> What the task requires: Within the data beneath, some lines may hold the word "DPRD". Give the number of those lines and nothing else.

> Excerpted data:
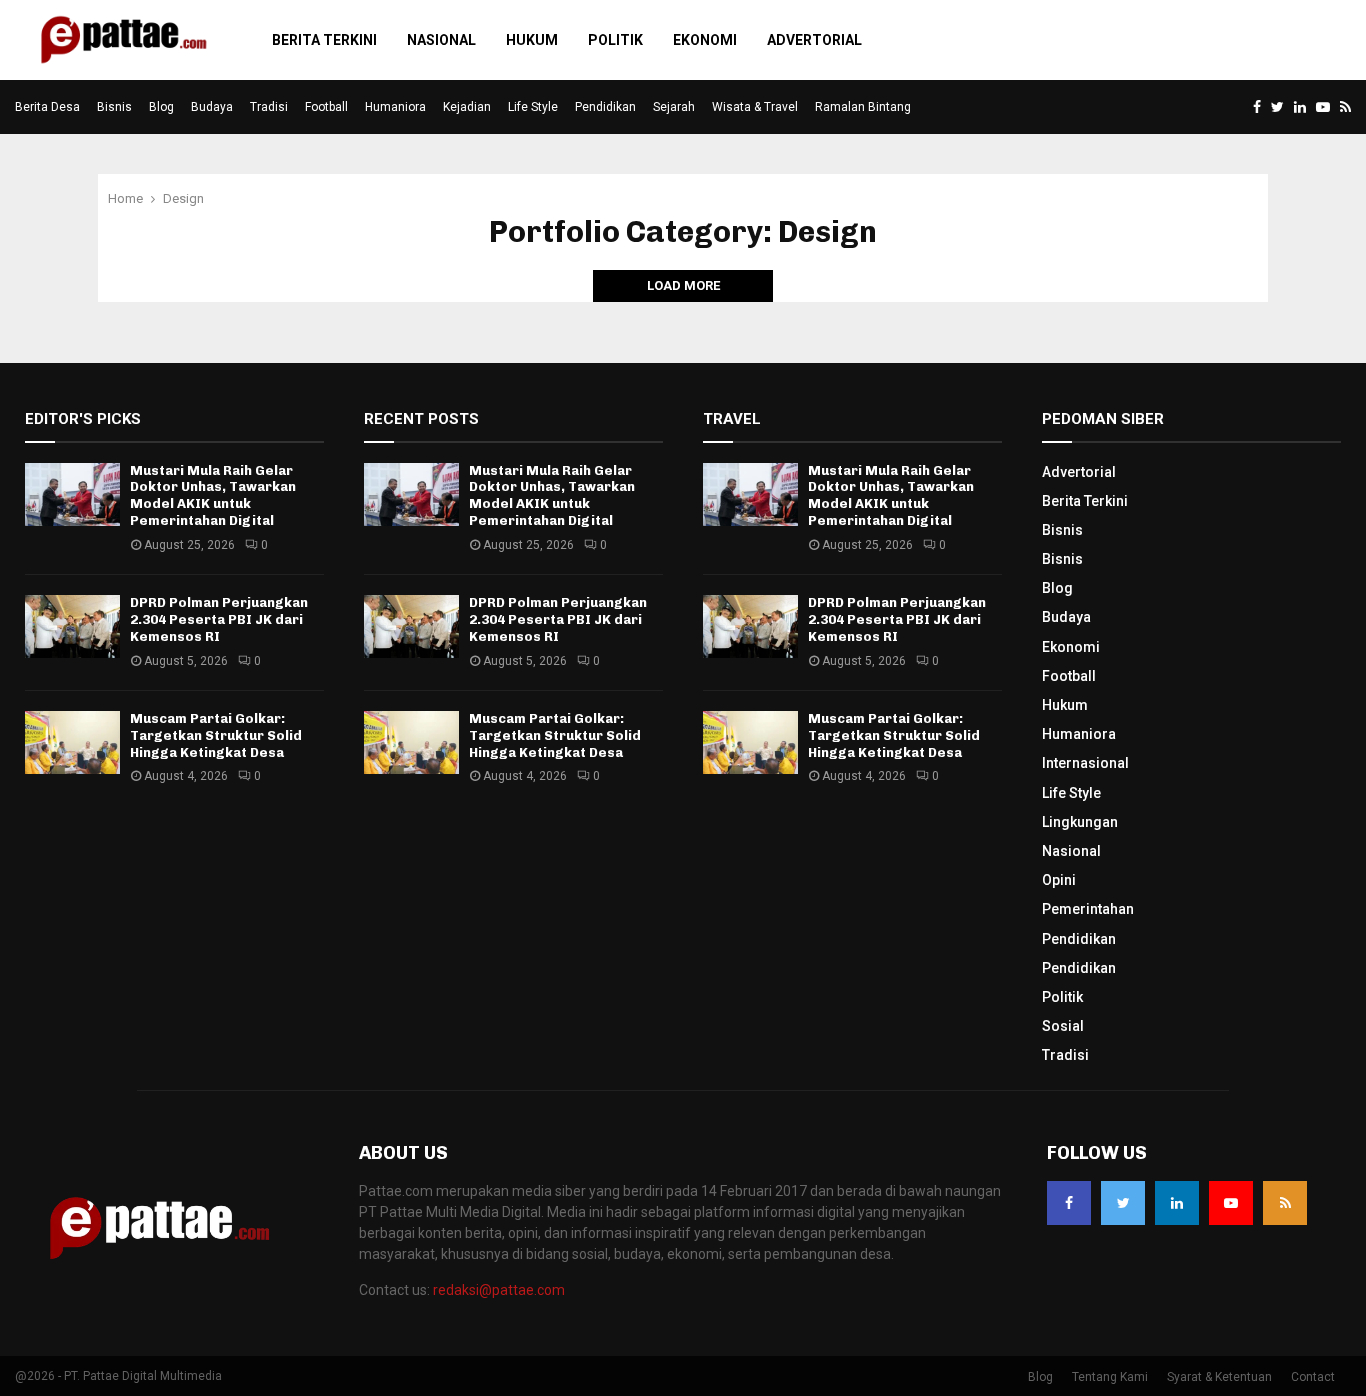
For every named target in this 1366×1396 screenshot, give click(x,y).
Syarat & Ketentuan (1219, 1377)
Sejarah (674, 107)
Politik (615, 40)
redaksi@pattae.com (499, 1290)
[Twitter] (1123, 1203)
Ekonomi (705, 40)
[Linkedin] (1177, 1203)
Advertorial (814, 40)
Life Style (533, 107)
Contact (1313, 1377)
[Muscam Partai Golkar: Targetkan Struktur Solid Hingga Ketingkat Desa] (72, 742)
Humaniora (395, 107)
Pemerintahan (1088, 909)
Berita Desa (47, 107)
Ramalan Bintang (863, 107)
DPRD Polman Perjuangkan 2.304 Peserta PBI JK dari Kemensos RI (219, 619)
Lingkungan (1080, 822)
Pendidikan (605, 107)
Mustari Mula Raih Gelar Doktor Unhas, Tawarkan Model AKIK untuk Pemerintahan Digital (213, 496)
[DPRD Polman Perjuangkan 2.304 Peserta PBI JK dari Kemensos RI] (72, 626)
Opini (1059, 880)
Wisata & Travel (755, 107)
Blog (161, 107)
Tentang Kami (1110, 1377)
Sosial (1063, 1026)
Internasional (1085, 763)
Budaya (212, 107)
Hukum (532, 40)
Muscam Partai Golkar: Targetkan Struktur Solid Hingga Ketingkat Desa (216, 735)
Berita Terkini (324, 40)
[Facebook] (1069, 1203)
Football (326, 107)
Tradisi (269, 107)
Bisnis (114, 107)
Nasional (441, 40)
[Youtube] (1231, 1203)
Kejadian (467, 107)
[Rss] (1285, 1203)
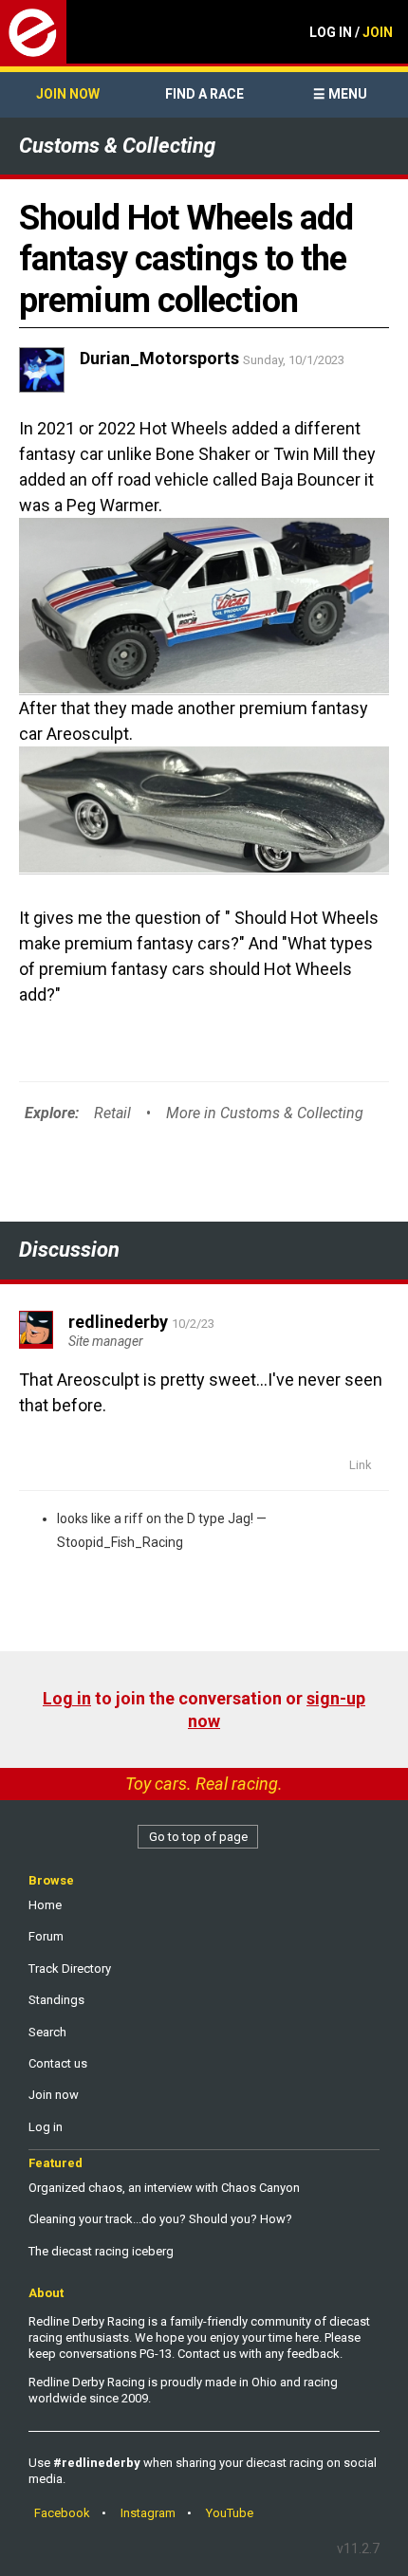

> Finished exercise: 2